- Exercise aim: Line tally for "Given": state how many lines of the entries include it, with no other text.

[Stored records]
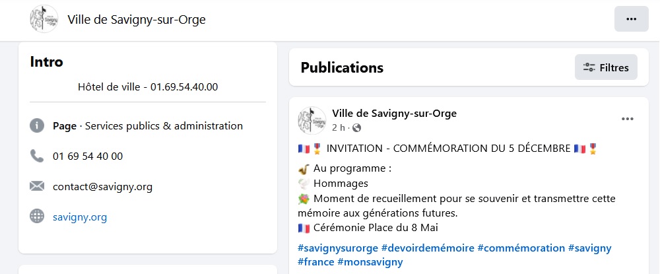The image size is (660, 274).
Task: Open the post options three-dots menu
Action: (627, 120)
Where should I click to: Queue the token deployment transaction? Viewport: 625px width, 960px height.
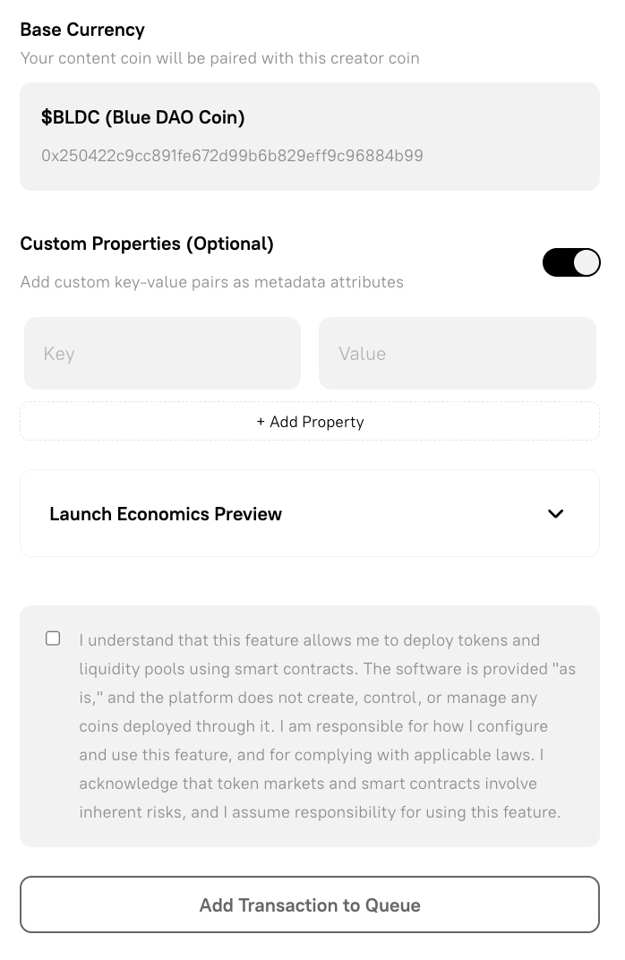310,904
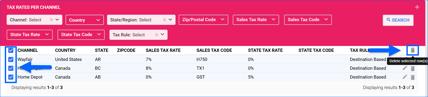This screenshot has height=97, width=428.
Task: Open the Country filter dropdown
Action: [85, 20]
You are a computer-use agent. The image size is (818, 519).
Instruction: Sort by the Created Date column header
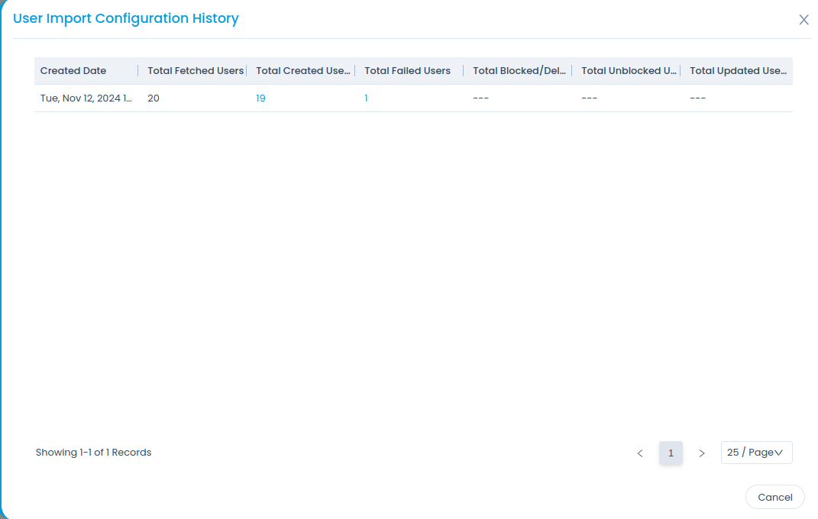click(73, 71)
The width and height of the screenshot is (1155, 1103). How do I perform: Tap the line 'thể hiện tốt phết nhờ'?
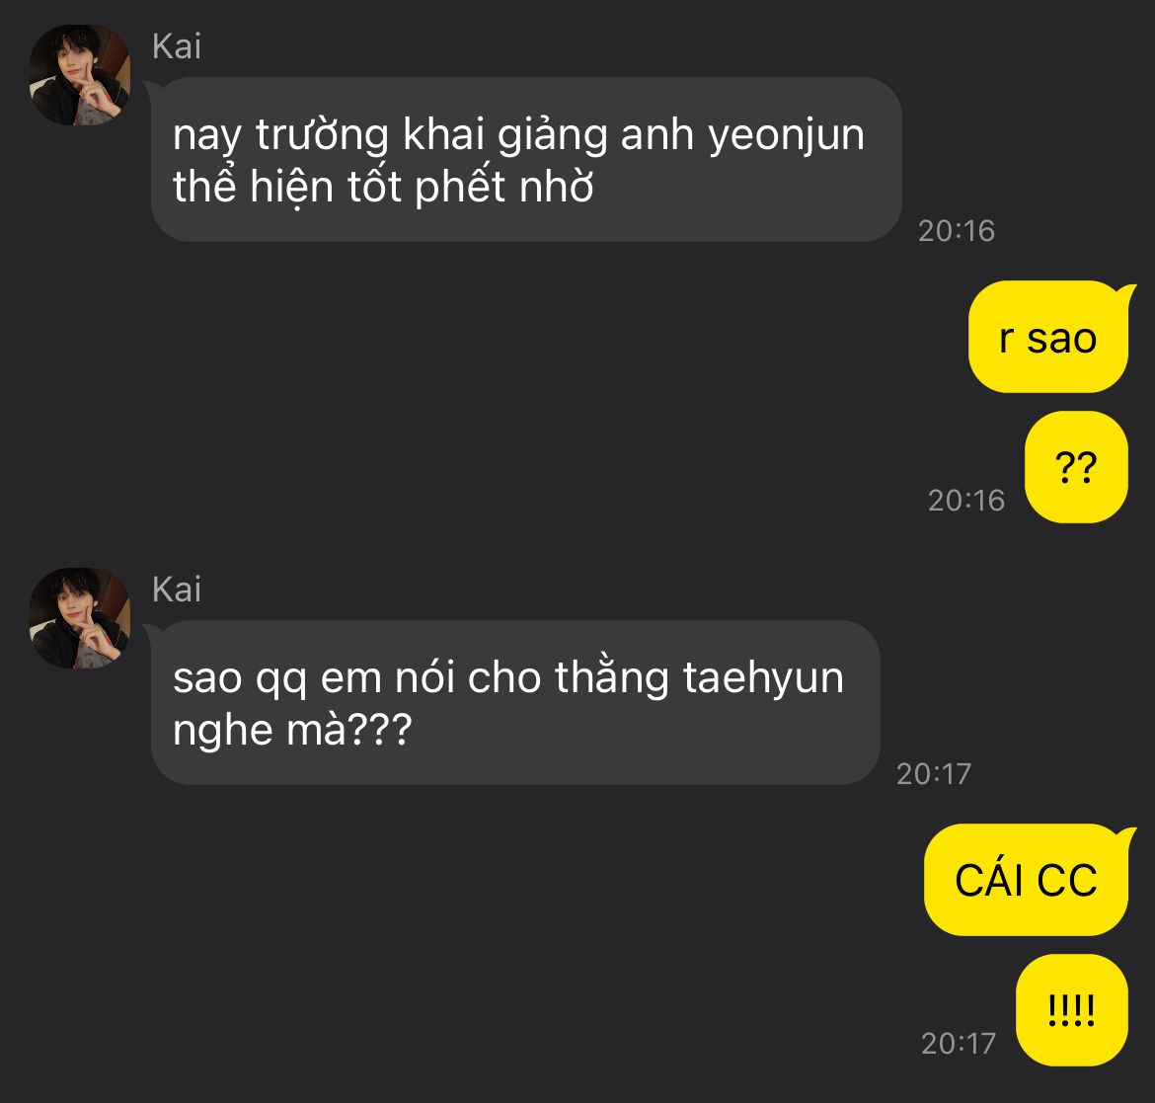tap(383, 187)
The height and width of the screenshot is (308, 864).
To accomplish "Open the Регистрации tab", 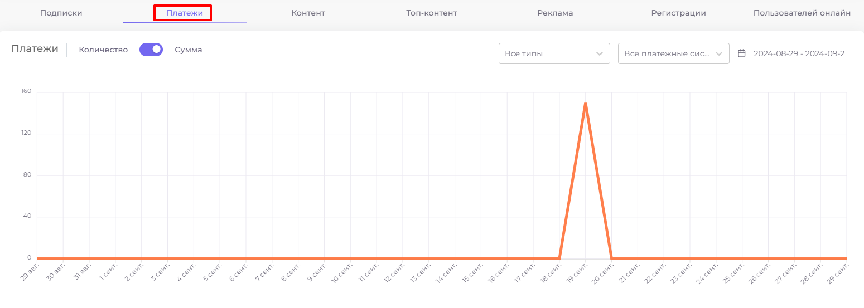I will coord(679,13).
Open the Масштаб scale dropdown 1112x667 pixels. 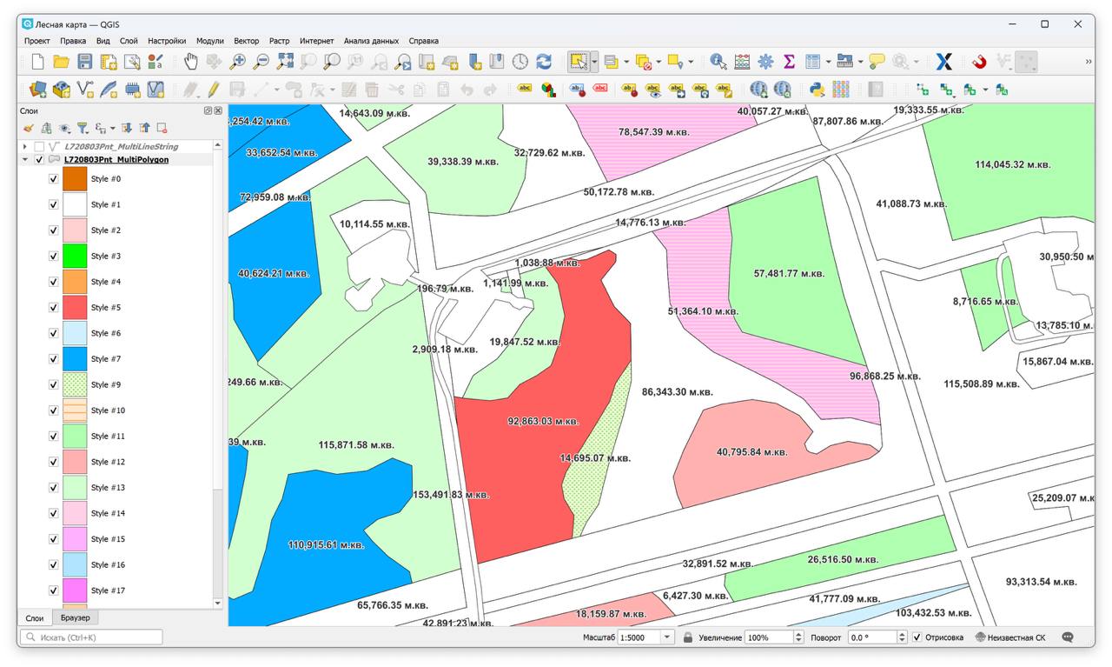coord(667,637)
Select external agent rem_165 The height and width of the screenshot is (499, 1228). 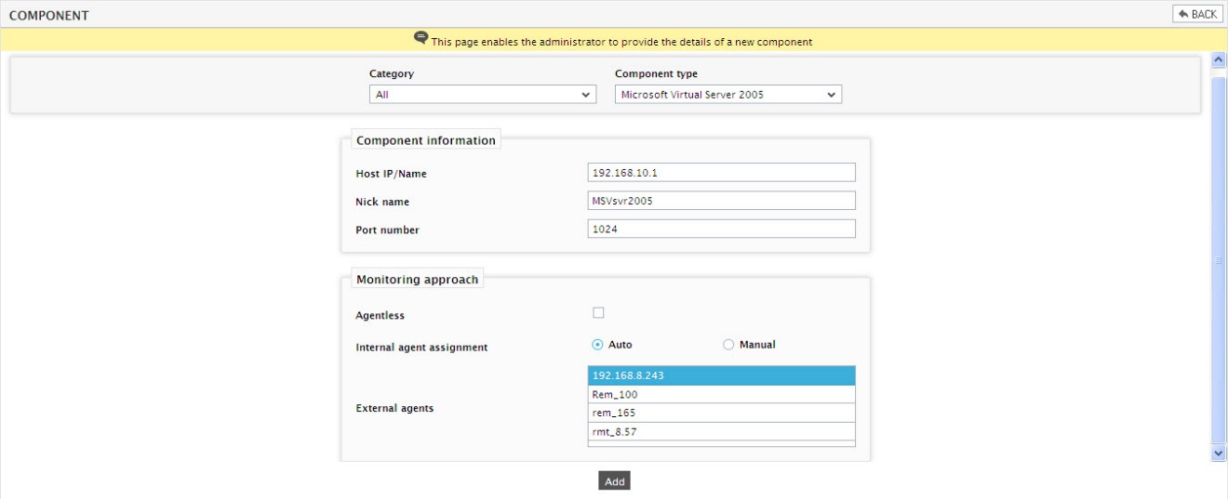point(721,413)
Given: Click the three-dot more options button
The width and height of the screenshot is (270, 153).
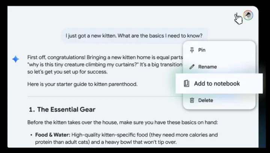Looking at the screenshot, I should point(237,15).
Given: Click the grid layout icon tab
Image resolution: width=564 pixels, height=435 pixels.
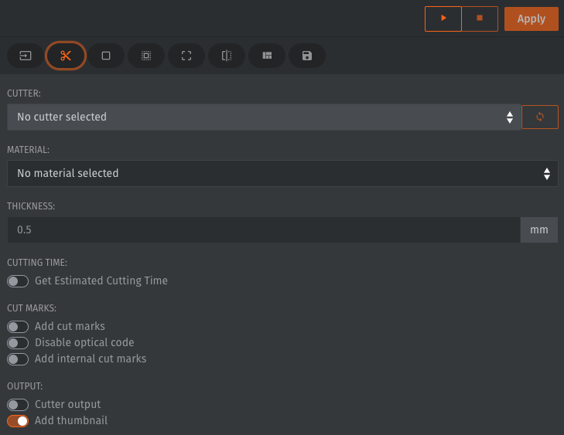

- Result of this task: 2